The Impact of Maternal Obesity on Labor and Delivery Outcomes: A Comparative Study
Keywords:
Maternal Obesity, Labor Outcomes, Perinatal Complications.Abstract
Background: Maternal obesity is a recognized risk factor for adverse labor and delivery outcomes. This study aims to compare the labor and delivery outcomes between obese and non-obese pregnant women to better understand the influence of obesity on these processes. Methods: A retrospective comparative study was conducted at a tertiary care hospital, involving a total sample size of 220 women categorized into obese (n=110) and non-obese (n=110) groups based on pre-pregnancy Body Mass Index (BMI). The primary outcomes measured included the duration of labor, rates of epidural anesthesia, spontaneous and assisted vaginal deliveries, labor induction, cesarean sections, and perinatal complications such as gestational diabetes and preeclampsia. Secondary outcomes assessed were postpartum hemorrhage, infection rates, and length of hospital stay.
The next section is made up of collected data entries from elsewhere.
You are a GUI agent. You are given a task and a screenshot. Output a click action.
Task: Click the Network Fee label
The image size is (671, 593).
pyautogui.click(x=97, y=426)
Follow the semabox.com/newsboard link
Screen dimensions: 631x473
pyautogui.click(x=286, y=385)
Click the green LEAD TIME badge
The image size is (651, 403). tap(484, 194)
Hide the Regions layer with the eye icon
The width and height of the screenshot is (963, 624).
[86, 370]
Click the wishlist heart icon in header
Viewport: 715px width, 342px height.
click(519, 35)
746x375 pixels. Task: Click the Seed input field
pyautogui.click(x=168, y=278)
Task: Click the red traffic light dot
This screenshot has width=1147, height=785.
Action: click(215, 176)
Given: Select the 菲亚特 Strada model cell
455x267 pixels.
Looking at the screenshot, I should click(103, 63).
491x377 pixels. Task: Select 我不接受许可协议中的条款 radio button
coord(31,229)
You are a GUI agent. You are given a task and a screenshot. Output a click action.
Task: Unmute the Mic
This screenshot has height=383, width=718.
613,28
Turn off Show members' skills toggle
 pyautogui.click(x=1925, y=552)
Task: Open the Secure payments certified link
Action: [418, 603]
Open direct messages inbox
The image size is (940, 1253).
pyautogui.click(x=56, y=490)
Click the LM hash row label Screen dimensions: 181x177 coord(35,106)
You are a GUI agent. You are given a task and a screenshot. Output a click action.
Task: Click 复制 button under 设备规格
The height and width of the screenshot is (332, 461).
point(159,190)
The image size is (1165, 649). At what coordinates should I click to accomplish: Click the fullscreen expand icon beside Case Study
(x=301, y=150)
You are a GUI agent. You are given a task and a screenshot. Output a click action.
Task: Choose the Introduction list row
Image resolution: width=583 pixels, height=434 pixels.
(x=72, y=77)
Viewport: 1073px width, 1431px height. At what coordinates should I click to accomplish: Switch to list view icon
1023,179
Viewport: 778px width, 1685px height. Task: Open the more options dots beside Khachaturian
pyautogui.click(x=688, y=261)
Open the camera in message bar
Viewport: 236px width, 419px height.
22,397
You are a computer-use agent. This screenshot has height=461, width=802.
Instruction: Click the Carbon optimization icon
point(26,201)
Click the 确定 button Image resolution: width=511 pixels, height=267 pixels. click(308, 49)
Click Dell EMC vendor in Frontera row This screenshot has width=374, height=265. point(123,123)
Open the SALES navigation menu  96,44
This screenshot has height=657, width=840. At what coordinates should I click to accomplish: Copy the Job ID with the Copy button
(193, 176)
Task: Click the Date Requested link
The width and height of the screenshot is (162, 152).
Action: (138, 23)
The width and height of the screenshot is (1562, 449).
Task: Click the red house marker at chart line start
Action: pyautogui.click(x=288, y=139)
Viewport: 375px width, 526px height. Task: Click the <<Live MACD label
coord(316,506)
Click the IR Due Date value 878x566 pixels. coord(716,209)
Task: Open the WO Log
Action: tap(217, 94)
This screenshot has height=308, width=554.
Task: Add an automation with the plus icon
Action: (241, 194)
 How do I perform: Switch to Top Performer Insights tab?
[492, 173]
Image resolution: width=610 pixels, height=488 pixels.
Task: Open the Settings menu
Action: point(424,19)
Results: The study found that obese women had a significantly longer average duration of labor (12.4 hours vs. 10.8 hours, p=0.007), higher rates of labor induction (65.5% vs. 48.2%, p=0.013), and cesarean sections (46.4% vs. 34.5%, p=0.038) compared to non-obese women. Additionally, obese women were less likely to have spontaneous vaginal deliveries (50% vs. 63.6%, p=0.028) and more likely to require assisted vaginal deliveries (15.5% vs. 9.1%, p=0.032). Rates of gestational diabetes (26.4% vs. 10.9%, p=0.002) and preeclampsia (20.9% vs. 8.2%, p=0.005) were also significantly higher in the obese group. Furthermore, obese women experienced more postpartum complications such as hemorrhage (12.7% vs. 5.5%, p=0.016) and infections (11.8% vs. 3.6%, p=0.023), and had a longer hospital stay (4.5 days vs. 3.8 days, p=0.011). Conclusion: This study underscores the significant impact of maternal obesity on labor and delivery outcomes, including increased durations of labor, higher intervention rates, and greater perinatal and postpartum complications. These findings highlight the need for targeted prenatal care and intervention strategies to manage obesity-related risks during pregnancy and delivery.